--- Start Items ---

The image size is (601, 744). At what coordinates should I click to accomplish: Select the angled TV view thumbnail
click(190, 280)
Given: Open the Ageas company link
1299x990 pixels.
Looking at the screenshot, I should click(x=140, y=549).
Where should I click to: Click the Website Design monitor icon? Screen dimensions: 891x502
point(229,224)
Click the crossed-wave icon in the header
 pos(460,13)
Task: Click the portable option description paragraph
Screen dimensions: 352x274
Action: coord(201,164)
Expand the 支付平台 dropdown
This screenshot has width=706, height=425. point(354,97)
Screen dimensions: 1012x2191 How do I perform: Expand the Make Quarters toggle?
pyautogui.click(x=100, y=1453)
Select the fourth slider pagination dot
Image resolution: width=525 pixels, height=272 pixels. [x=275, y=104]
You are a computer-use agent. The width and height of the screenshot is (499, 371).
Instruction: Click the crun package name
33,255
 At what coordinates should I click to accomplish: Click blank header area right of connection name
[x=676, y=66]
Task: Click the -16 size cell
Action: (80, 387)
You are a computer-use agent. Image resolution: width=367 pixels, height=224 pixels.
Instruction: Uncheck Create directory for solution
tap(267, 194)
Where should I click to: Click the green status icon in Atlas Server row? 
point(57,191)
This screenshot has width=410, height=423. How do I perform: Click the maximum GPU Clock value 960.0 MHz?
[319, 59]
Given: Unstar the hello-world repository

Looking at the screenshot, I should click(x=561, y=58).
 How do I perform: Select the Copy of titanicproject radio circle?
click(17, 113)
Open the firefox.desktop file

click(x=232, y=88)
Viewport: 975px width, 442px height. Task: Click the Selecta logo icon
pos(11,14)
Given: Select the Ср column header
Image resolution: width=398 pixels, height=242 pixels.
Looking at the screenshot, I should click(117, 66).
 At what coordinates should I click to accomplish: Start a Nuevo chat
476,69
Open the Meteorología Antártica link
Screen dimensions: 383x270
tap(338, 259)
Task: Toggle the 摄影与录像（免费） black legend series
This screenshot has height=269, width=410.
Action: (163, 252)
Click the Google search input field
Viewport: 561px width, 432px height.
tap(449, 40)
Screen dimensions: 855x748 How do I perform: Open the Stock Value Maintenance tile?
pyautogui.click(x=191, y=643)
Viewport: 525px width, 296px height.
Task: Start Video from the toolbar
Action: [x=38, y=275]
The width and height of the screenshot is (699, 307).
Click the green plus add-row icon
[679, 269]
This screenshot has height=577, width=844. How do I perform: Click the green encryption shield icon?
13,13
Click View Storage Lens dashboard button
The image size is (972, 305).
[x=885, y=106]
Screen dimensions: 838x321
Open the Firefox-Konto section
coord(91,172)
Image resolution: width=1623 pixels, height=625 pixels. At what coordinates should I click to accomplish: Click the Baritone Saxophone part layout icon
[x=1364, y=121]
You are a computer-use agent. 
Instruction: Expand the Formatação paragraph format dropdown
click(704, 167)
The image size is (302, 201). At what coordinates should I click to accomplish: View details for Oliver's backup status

--- End Items ---

Convert all of the material above into a Markdown table with two columns, "No." and "Entry". Put each nonblank line in its own numbered row and omit blank lines.

- [Answer to this task]:
| No. | Entry |
|---|---|
| 1 | The image size is (601, 744). At what coordinates should I click to accomplish: Select the angled TV view thumbnail |
| 2 | click(190, 280) |
| 3 | Given: Open the Ageas company link |
| 4 | 1299x990 pixels. |
| 5 | Looking at the screenshot, I should click(x=140, y=549). |
| 6 | Where should I click to: Click the Website Design monitor icon? Screen dimensions: 891x502 |
| 7 | point(229,224) |
| 8 | Click the crossed-wave icon in the header |
| 9 |  pos(460,13) |
| 10 | Task: Click the portable option description paragraph |
| 11 | Screen dimensions: 352x274 |
| 12 | Action: coord(201,164) |
| 13 | Expand the 支付平台 dropdown |
| 14 | This screenshot has width=706, height=425. point(354,97) |
| 15 | Screen dimensions: 1012x2191 How do I perform: Expand the Make Quarters toggle? |
| 16 | pyautogui.click(x=100, y=1453) |
| 17 | Select the fourth slider pagination dot |
| 18 | Image resolution: width=525 pixels, height=272 pixels. [x=275, y=104] |
| 19 | You are a computer-use agent. The width and height of the screenshot is (499, 371). |
| 20 | Instruction: Click the crun package name |
| 21 | 33,255 |
| 22 |  At what coordinates should I click to accomplish: Click blank header area right of connection name |
| 23 | [x=676, y=66] |
| 24 | Task: Click the -16 size cell |
| 25 | Action: (80, 387) |
| 26 | You are a computer-use agent. Image resolution: width=367 pixels, height=224 pixels. |
| 27 | Instruction: Uncheck Create directory for solution |
| 28 | tap(267, 194) |
| 29 | Where should I click to: Click the green status icon in Atlas Server row?  |
| 30 | point(57,191) |
| 31 | This screenshot has width=410, height=423. How do I perform: Click the maximum GPU Clock value 960.0 MHz? |
| 32 | [319, 59] |
| 33 | Given: Unstar the hello-world repository |
| 34 | Looking at the screenshot, I should click(x=561, y=58). |
| 35 |  How do I perform: Select the Copy of titanicproject radio circle? |
| 36 | click(17, 113) |
| 37 | Open the firefox.desktop file |
| 38 | click(x=232, y=88) |
| 39 | Viewport: 975px width, 442px height. Task: Click the Selecta logo icon |
| 40 | pos(11,14) |
| 41 | Given: Select the Ср column header |
| 42 | Image resolution: width=398 pixels, height=242 pixels. |
| 43 | Looking at the screenshot, I should click(117, 66). |
| 44 |  At what coordinates should I click to accomplish: Start a Nuevo chat |
| 45 | 476,69 |
| 46 | Open the Meteorología Antártica link |
| 47 | Screen dimensions: 383x270 |
| 48 | tap(338, 259) |
| 49 | Task: Toggle the 摄影与录像（免费） black legend series |
| 50 | This screenshot has height=269, width=410. |
| 51 | Action: (163, 252) |
| 52 | Click the Google search input field |
| 53 | Viewport: 561px width, 432px height. |
| 54 | tap(449, 40) |
| 55 | Screen dimensions: 855x748 How do I perform: Open the Stock Value Maintenance tile? |
| 56 | pyautogui.click(x=191, y=643) |
| 57 | Viewport: 525px width, 296px height. |
| 58 | Task: Start Video from the toolbar |
| 59 | Action: [x=38, y=275] |
| 60 | The width and height of the screenshot is (699, 307). |
| 61 | Click the green plus add-row icon |
| 62 | [679, 269] |
| 63 | This screenshot has height=577, width=844. How do I perform: Click the green encryption shield icon? |
| 64 | 13,13 |
| 65 | Click View Storage Lens dashboard button |
| 66 | The image size is (972, 305). |
| 67 | [x=885, y=106] |
| 68 | Screen dimensions: 838x321 |
| 69 | Open the Firefox-Konto section |
| 70 | coord(91,172) |
| 71 | Image resolution: width=1623 pixels, height=625 pixels. At what coordinates should I click to accomplish: Click the Baritone Saxophone part layout icon |
| 72 | [x=1364, y=121] |
| 73 | You are a computer-use agent.  |
| 74 | Instruction: Expand the Formatação paragraph format dropdown |
| 75 | click(704, 167) |
| 76 | The image size is (302, 201). At what coordinates should I click to accomplish: View details for Oliver's backup status |